A company produces cylinder shaped tin cans. To achieve optimal cost-efficiency, they wish to maximize the volume of the cylinder compared to the material used. The sides, top and bottom all have the same thickness which is fixed, and the material to be used per can is fixed. What is the optimal relation between height \(h\) and radius \(r\) of the cylinder to maximize the volume?

**Solution**

The formula for volume is \(V=\pi r^2 h\). We may safely assume that the thickness of the walls are thin, and thus the material used is proportional to the surface area, which is \(A=2\pi rh+2\pi r^2\) (cylinder + top + bottom). This implies
\[h=\frac{A}{2\pi r}-r.\]
Inserting this into the formula for volume yields
\[V(r)=\frac{Ar}{2}-\pi r^3.\]
Differentiating \(V(r)\) with respect to \(r\) gives \(V'(r)=\frac{A}{2}-3\pi r^2\). Solving \(V'(r)=0\) will yield two roots, one positive and one negative. Since we are talking about radius, we discard the negative one. As \(V(r)\) at first increases as \(r\) increases from \(r=0\) and tends to \(-\infty\) as \(r\to\infty\), the positive root is a (local) maximum and not a minimum or saddle point.
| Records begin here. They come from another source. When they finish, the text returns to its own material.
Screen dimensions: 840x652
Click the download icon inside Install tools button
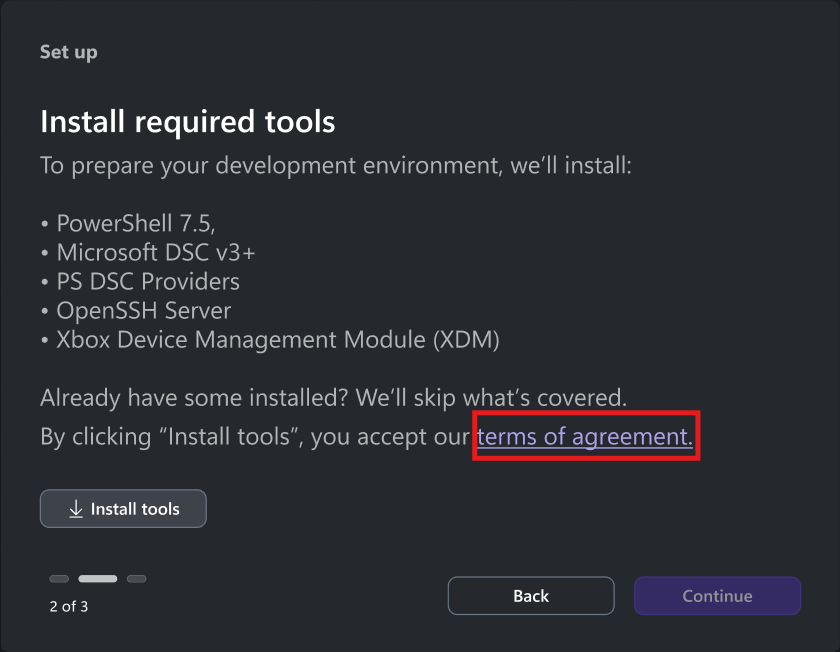coord(76,509)
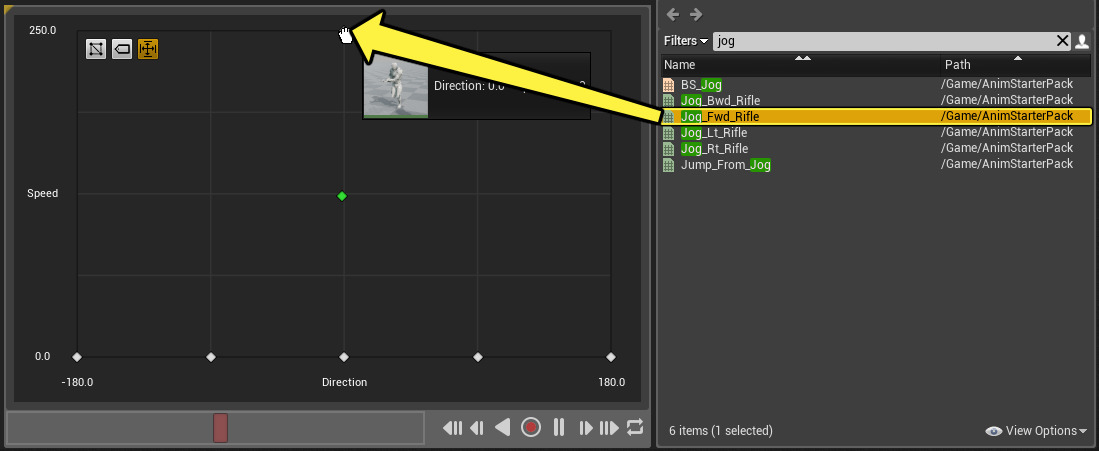The height and width of the screenshot is (451, 1099).
Task: Toggle the stretch-to-fit grid button
Action: (x=148, y=49)
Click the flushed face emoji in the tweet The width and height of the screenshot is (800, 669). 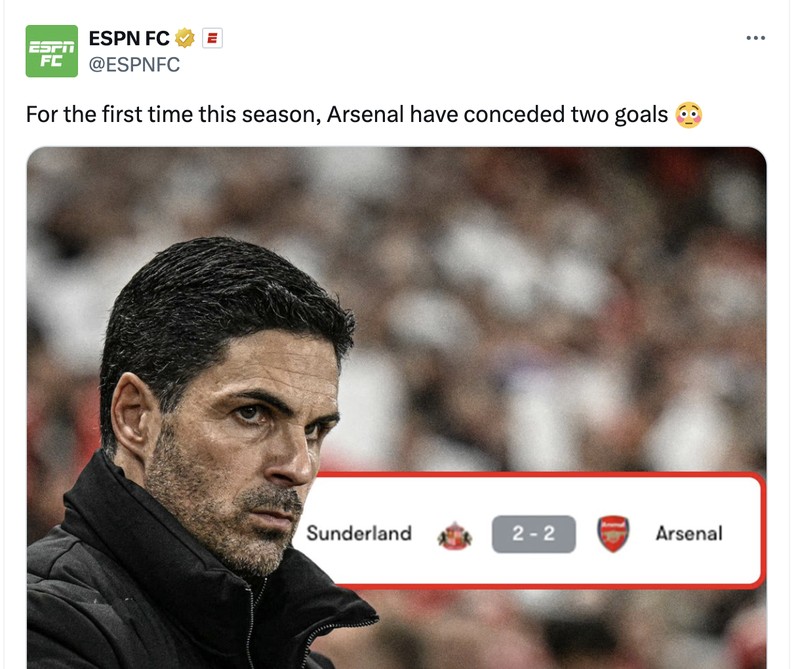pos(687,114)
## Functions having the same derivative

**Problem**

Suppose \(f\) and \(g\) are differentiable functions on some open interval \((a,b)\) such that \(f' = g'\). Show that \(f-g\) is a constant function.

**Solution**

Define the function \(h = f-g \), then \(h'\) is the zero function on \((a,b)\). Given any two distinct points \(x_1, x_2\) in \((a,b) \), \(h\) satisfies the assumptions of the the Mean-Value Theorem on \([x_1,x_2]\), and applying it gives
\[\frac{h(x_1)-d(x_2)}{x_1-x_2} = 0. \]
Hence \(h(x_1) = h(x_2)\). Since \(x_1\) and \(x_2\) were arbitrary, we conclude that \(h\) is a constant function.